Paying too much for medical care?

Millions of Americans with health insurance are paying more out-of-pocket costs under Obamacare. One study shows some people are avoiding medical care because of the expense. Can shopping around for medical care help? To find out, we decided to ask hospitals in six states how much they charge for the same, simple medical procedure. The results are remarkable. We’ll have that investigation Sunday on Full Measure.


Also: now that women are permitted to serve any position in the military, should they also be required to register for the draft like men?

From Paris, Scott Thuman interviews a rising star of the political right in post-terrorist-attack France. Like Donald Trump, she’s put the issue of immigration and terrorism on the front burner and stirred up support as well as controversy.

We’ll also Follow the Money and expose taxpayer waste. Hint: Why did the State Department use your tax dollars to package air?

For past segments and episodes, visit:

Watch Full Measure Sundays on a Sinclair station or livestream at 9:30a EST at

Watch Full Measure Sundays on a Sinclair station or livestream at 9:30a EST at


3 Responses to “Paying too much for medical care?”

  1. Pat Colpaert
    February 21, 2016 at 10:40 am #

    Cheryl I love your show I’ve been watching it for the last few weeks but now I would like to get involved and take action can you tell me how to do that this particular webs site seems to want to freeze up on me when I want to check on the cost of medical health care anyways I’ll put my email down and if there’s anything I can do or pass the information along just let me know this is a shame that what they’re doing we need to get more involved.

  2. Jean A Boldig
    February 21, 2016 at 11:38 am #

    I have been unemployed since 03/2015. ObamaCare made it possible for me to purchase health insurance in 08/2015. Shortly after that, I became homeless and then received a cancer diagnosis. Then my unemployment ran out and I became eligible for Badger Care Plus in the state of Wisconsin for a couple of months. During November, 2015 I ended up being covered by Badger Care and also paid the premium for Common Ground Insurance through the Marketplace. After November, 2015 I stopped paying for the Common Ground Insurance because Badger Care was covering me. This month, February, 2016, I needed to pick up insurance again through as I have been working a 10 wk contract through a Staffing Service. Turns out, chose another Common Ground Insurance policy for me (at an increase in price) and I needed to pay for all the months from 12/01/15 through 03/31/16 to become insured again. I had to spend everything I had saved for getting myself out of the homeless selter I am currently in. I am appalled that I have had to pay for double coverage for at least 3 months. What a waste of resources! When I contacted Common Ground Insurance to tell them I did not want to pay for all the months of insurance, I was told they were unable to help me with that issue and that I needed to call instead. Also, I got a PO Box and needed to change my address. Again, Common Ground Insurance could not even do that – I was told to call again. To date, I have not been able to look at the policy I am now paying for at the increased price. I don’t even know what I am paying for! Can’t believe this system! Can the State of Wisconsin get some of their money back???

  3. John Coppess
    February 22, 2016 at 1:47 am #

    Dear Ms. Attkisson,
    I watched your Full Measure episode of Feb. 21 on medical costs, specifically MRIs. There were some important points you omitted about comparisons in regards to deductibles. Under most medical plans(especially those in the federal Marketplace options) you must go to a network facility or the cost doesn’t even apply to your deductible!! Even if you can go out of network the deductible and out-of-pocket are much higher. So shopping around only is useful if the providers are in your network or you have a true fee-for-service plan.

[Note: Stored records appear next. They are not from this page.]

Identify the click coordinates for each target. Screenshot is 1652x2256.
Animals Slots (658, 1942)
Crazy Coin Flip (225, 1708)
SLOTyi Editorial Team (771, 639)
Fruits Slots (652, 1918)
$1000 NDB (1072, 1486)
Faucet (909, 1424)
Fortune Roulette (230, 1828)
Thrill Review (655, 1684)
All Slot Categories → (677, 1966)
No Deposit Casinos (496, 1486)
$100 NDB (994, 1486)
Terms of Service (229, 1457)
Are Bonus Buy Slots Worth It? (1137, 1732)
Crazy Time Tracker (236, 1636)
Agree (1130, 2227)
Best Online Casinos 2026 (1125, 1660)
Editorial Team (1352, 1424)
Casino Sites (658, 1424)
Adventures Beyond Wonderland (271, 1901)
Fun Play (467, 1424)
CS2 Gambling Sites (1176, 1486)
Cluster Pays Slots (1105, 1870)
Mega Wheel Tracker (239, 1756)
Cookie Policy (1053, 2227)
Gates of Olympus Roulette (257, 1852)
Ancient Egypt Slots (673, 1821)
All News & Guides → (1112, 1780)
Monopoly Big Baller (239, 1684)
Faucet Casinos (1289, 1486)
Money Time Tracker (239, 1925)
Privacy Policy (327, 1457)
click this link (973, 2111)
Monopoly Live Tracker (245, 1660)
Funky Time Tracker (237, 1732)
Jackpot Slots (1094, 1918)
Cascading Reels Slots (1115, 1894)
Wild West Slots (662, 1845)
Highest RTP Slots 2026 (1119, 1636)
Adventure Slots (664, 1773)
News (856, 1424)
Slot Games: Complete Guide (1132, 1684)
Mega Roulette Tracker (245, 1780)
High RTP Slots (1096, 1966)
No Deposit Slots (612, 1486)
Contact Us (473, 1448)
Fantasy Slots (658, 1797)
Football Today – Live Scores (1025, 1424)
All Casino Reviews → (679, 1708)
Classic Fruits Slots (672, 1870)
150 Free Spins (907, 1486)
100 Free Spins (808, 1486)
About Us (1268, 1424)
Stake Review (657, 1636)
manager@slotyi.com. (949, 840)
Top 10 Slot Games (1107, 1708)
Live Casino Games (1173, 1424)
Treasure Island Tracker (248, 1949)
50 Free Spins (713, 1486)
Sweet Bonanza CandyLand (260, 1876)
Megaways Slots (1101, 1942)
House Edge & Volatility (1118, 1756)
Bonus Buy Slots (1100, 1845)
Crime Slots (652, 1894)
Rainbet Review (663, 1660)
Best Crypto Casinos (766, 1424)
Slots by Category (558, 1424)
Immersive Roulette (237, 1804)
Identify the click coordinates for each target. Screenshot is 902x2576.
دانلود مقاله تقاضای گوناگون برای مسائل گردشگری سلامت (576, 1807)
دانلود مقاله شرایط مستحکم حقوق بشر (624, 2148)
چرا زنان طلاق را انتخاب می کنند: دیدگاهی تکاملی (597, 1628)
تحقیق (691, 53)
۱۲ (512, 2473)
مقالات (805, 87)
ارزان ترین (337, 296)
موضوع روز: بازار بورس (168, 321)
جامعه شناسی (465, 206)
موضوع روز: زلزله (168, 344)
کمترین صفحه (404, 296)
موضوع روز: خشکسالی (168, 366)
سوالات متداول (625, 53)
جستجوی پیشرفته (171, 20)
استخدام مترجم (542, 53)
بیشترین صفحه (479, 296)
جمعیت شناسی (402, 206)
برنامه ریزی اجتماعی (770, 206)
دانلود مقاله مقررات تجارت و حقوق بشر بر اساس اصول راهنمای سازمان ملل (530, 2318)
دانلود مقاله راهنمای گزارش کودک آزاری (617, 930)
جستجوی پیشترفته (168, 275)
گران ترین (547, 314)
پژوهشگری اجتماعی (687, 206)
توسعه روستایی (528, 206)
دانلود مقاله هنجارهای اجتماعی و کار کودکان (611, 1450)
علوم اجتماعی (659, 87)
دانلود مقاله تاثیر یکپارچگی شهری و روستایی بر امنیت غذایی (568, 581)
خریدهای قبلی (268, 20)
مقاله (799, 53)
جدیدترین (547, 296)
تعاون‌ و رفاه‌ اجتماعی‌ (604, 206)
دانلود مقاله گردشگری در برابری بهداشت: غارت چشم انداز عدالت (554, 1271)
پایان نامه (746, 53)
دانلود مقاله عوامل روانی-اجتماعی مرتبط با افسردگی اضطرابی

Most facilities have multiple networks they are contracted with. The “discounts’ and allowable charges vary with each. So the charge “allowed”(paid) by one network versus another may vary considerably. Also, some large employers in certain geographic areas can set their “contracted” rate because of the patient population they provide. Ergo, if you want enough paying patients ,you go with our selected carrier or allowance. Medicare and Medicaid have even more restrictions on “allowed’ charges which are varied by state and geographic region. Plus, they have new “performance” criteria which can increase or decrease the amount paid. Most providers set “cash” prices high to absorb “discounts” . Some will provide a cheaper cash price if the volume offsets the the insurance or government paper work. Most don’t though because they don’t want to negotiate even larger discounts from the networks. There may or may not be true competition in large urban areas with multiple providers. You have “non-profit” and for-profit facilities, public(government run) and private facilities, hospital versus specialty facilities. Lastly, there is overhead(physical,staff,utilities,equipment, etc.) , volume ,charity,revenue stream, quality, stake holders satisfaction, etc. Where I live there are around 200 dentists but only 3 MRI options. If you are the only game in town-you pay the piper’s price!!